Credit: Julia Thiel

Old Town Social chef Jared Van Camp challenged Cary Taylor, chef at the Southern and the new Southern Mac & Cheese Truck, to come up with a recipe using fish eyes for this installment of our weekly feature.

Fish eyeballs are considered a delicacy in much of southeast Asia, where the guest of honor is usually served the eyes from a whole steamed fish or fish-head stew. They’re not popular in the U.S., unsurprisingly, so Cary Taylor did some research to see how they’re used—and regarded—in other countries. “It’s like at the southern table, the lucky guy gets the last chicken thigh, or gets the chicken oyster at the French table. Maybe at the Vietnamese table when they serve a whole roasted fish, dad gets to suck the eyeballs out.”

Taylor also remembered that he’d once read an article that said in Spain, cooks thickened sauces with fish eyeballs because they contain a gelling agent. He’d never tried it, and couldn’t find the original article or anything else to tell him how it was done, but ended up using the technique anyway in a southern-style oyster stew.

He was hoping to find fish eyes that had already been removed from the heads, but when he asked Supreme Lobster fishmonger Carl Galvan, “he said there was no way he was going to have his guys in the back cutting out fish eyeballs or they would riot,” he explained. “So he sent me heads, which ended up being great, because it changed what we were going to do when I realized we had these gorgeous fish heads.”

Taylor decided to cut out the groupers’ cheeks and use them in the soup. “The cheeks are a very meaty, pretty prized piece of the fish that a lot of people don’t know about,” he said. They taste similar to the fillet, but with a “nice, light texture, a little firmer than the fillet itself.”

To make the stew, Taylor sauteed finely chopped celery, onion, and red pepper, added a little flour to make a roux, and seasoned it with a touch of cayenne and curry powder. After adding coconut cream and milk, he briefly simmered the grouper cheeks and Blue Point oysters in the liquid, adding a little of the oyster liquor as well. Instead of using the fish eyeballs whole, Taylor squeezed them until they burst, shooting liquid into the stew. He recommends using plastic gloves for the process.

The fish eyes added more texture than flavor, according to Taylor. “It didn’t seem to be a superdistinctive taste to me,” though the stew overall had a “fresh fish, fresh seafood taste, helped by the grouper cheeks.”

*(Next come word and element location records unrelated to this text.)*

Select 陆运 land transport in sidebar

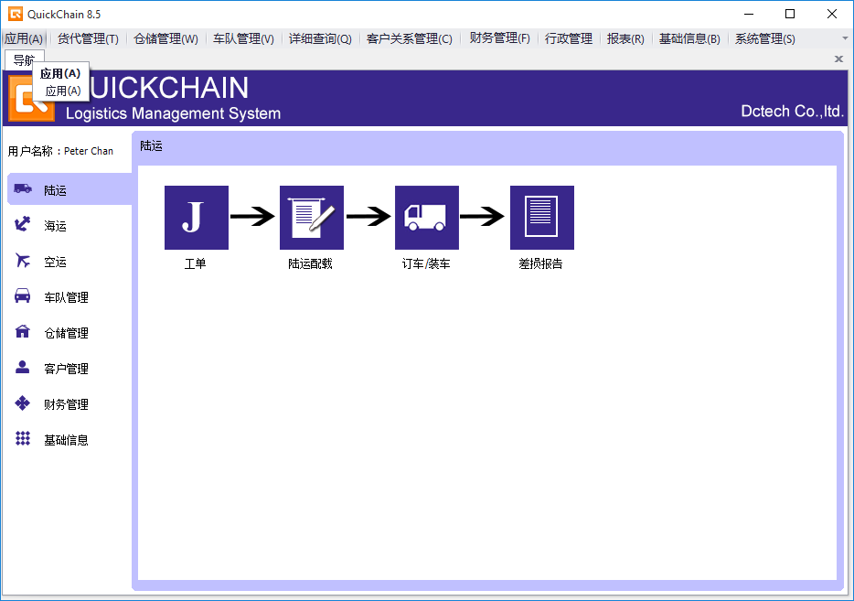point(55,190)
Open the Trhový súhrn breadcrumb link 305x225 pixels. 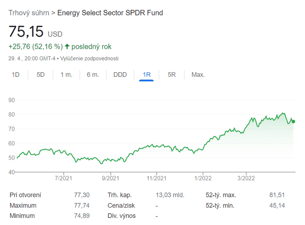pyautogui.click(x=29, y=13)
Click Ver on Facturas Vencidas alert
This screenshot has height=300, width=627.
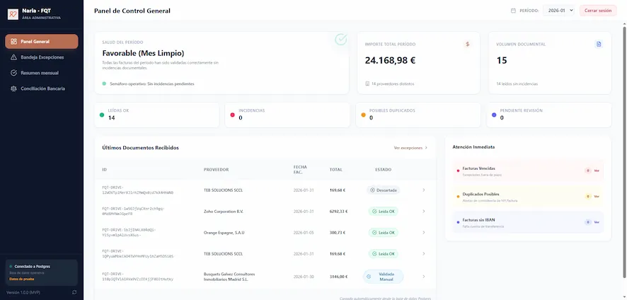[x=597, y=171]
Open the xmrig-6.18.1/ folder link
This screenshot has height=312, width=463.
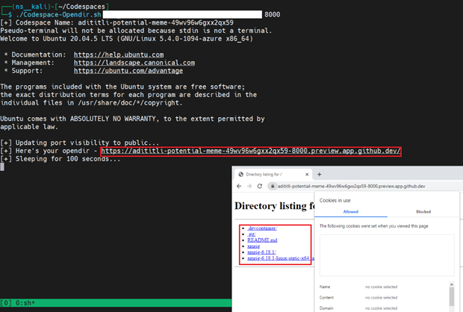pyautogui.click(x=262, y=252)
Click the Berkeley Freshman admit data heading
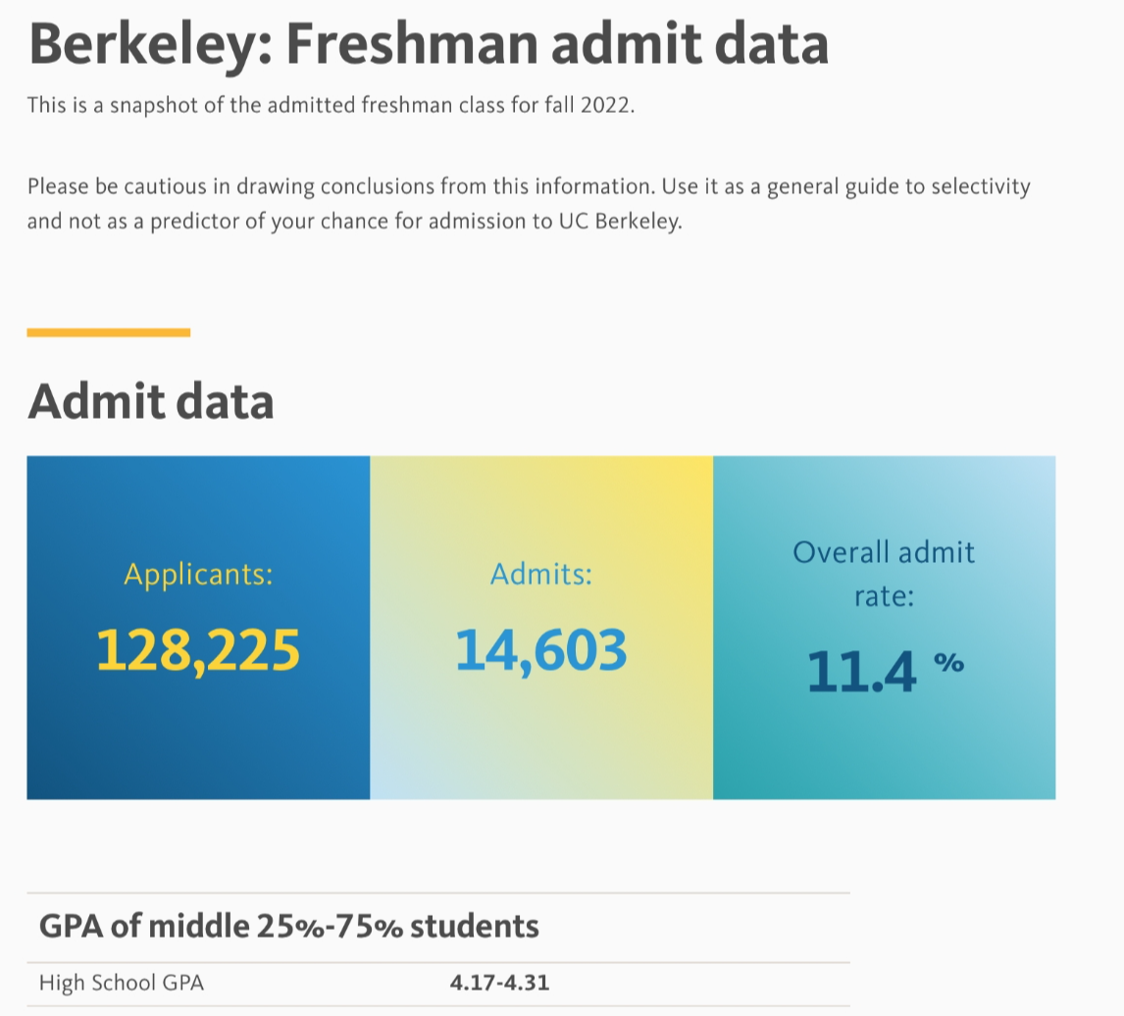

Taylor’s now thinking about serving whole roasted fish, giving a free shot of whiskey to “whoever can suck out both eyeballs,” he said. Or, he joked, he could have a fish eyeball-eating contest as a “Tuesday night gimmick—pints of Bombshell Blonde and salty eyeballs.”

Who’s Next:

Mindy Segal of Hot Chocolate, cooking with sorghum syrup, which is similar to molasses. It’s “something that you see all over Kentucky,” Taylor says. “You would eat it on pancakes and stuff like that. You didn’t really look at it in terms of gastronomy, it was just on the table.”   

Watch Cary Taylor carve the eyes out of a grouper head and squeeze them into soup–with sound effects! (Spoiler alert: Taylor does *not* go into anaphylactic shock due to an oyster allergy.)


Video by Michael Gebert/Sky Full of Bacon

Low Country Oyster Stew

12-16 east coast oysters, shucked (reserve the liquor)

1 grouper head, cheeks removed and skin cut off, eyballs plucked out and reserved

2 T red bell pepper, minced

2 T onion, minced

2 T celery, peeled and minced

1/4 cup coconut cream

1 cup whole milk

1 T flour

1 T butter

1 t curry powder

1/4 t cayenne

salt and pepper to taste

baguette, cut and toasted, for dipping

In a small saucepan melt butter and cook red pepper, onion and celery over medium heat until translucent and fragrant, about two minutes. Add flour and cook for another two minutes on low heat, stirring frequently. Add spices and toast in the pot. Squeeze fish eyeballs into the mix until the liquid inside comes out and stir, making sure not to get the hard part around the eyes in the soup. Add coconut cream and milk and bring to a simmer. Add grouper cheeks and poach in milk mixture until just cooked through, about three minutes. Add oysters and half of their liquid and poach for one minute to warm through. Pour into a bowl and serve hot with chopped fresh herbs and warm bread. Serves two to three.